Italian police bust illegal online gambling ring linked to mafia, Dollaro Poker

italy-luigi-tancredi-dollaro-poker-bustItalian authorities have broken up an illegal online gambling business that handled daily bets worth €11.5m and allegedly had ties to organized crime groups.

On Wednesday, Italian authorities arrested 11 individuals, including Luigi Tancredi (pictured), the alleged ringleader. The investigation, which police dubbed The Imitation Game, resulted in the seizure of assets worth €10m, including arcades, restaurants, cars and corporate bank accounts.

The ring reportedly controlled some 12k online gaming and video lottery terminals in bars and gaming halls across the country. Police said the machines – which required a special password to access – offered unlimited stakes and paid better odds because the operators paid no taxes on the revenue.

Roma Today quoted police saying the machines allowed punters to access the DollaroPoker site, which was set up in Romania under the banner of Dollarobet SRL and operated from servers based in Tampa, Florida.

Some of the venues in which the machines were situated were reportedly mafia-controlled. Among those arrested were a member of the Camorra clan and a boss of the ‘Ndrangheta group, Nicola ‘Rocco’ Fernia. The ‘Ndrangheta organization was the subject of a police operation last summer that targeted data transmission centers (CTD), internet cafes with machines linked to international online gambling sites.

Finance Police Colonel Allessandro Cavalli told reporters that wiretaps revealed some mafia members observing that online gambling was “more profitable than drug trafficking.” The Casalesi clan reportedly struck a deal with Tancredi to allow his machines in their halls north of Naples, from which the clan’s cut came to €45k to €60k per month.

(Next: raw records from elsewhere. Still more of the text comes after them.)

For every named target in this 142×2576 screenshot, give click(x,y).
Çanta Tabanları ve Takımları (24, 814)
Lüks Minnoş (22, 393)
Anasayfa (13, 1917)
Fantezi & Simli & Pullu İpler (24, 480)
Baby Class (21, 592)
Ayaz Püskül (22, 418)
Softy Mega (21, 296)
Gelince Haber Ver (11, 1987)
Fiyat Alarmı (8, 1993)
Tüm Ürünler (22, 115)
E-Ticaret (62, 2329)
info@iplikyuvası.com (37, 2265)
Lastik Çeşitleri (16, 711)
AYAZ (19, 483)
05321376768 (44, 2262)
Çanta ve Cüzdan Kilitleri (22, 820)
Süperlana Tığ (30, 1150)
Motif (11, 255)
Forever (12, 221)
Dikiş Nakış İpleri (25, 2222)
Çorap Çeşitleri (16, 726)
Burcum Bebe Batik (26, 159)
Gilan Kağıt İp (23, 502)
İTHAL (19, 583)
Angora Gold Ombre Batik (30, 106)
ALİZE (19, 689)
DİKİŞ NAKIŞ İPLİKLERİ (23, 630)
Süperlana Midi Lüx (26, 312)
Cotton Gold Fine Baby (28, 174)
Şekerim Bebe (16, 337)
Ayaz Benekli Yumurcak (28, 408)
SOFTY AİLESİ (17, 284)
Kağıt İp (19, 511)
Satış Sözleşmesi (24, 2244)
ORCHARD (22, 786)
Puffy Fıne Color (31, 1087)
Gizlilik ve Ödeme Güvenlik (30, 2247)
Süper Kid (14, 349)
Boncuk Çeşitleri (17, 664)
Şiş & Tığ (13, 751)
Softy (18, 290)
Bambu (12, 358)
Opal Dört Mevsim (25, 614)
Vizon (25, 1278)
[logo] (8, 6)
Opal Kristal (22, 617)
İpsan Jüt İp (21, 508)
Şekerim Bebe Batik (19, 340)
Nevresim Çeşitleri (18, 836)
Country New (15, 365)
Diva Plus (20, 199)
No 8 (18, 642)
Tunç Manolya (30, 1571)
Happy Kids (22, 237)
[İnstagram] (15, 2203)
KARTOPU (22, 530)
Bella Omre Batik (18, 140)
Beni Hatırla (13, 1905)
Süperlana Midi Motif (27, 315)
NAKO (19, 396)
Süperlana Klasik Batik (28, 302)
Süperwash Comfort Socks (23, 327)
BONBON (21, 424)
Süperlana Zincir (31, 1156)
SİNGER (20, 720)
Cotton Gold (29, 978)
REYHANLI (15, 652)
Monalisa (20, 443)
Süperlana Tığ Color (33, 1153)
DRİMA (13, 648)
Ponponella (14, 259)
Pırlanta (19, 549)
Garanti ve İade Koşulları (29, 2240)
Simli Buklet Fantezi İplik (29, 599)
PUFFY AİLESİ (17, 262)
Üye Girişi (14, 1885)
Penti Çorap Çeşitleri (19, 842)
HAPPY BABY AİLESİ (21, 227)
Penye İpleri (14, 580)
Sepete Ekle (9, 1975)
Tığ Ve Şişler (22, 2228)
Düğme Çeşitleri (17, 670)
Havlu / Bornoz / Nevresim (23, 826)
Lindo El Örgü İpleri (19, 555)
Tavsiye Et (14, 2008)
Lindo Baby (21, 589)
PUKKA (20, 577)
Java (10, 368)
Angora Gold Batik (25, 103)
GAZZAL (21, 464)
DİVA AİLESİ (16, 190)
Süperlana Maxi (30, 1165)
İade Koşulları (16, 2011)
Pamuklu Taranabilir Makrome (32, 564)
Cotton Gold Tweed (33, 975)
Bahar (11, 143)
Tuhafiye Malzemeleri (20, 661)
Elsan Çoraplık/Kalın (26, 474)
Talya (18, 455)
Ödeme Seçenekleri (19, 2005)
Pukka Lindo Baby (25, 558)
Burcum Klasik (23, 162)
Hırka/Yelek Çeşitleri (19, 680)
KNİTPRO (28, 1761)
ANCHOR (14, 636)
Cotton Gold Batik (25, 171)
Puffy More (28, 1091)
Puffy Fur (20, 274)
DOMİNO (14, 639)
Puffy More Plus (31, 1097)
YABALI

Tancredi, who was known as the ‘king of slots’ from his previous tenure with the country’s legal gaming industry – which included founding the Italypoker.it site – has been charged with criminal association of a transnational character as well as violations of the country’s anti-mafia laws. Prosecutors called Tancredi the “indispensable link” between mafia groups and the world of information technology.

Tancredi and Fernia were previously the subject of another investigation dating back to 2013, in which Tancredi was accused of running 33 illegal online gambling sites, including Dollaro and Starpklive. The following year, the Court of Bologna dismissed indictments against Tancredi, but it appears prosecutors weren’t put off the scent.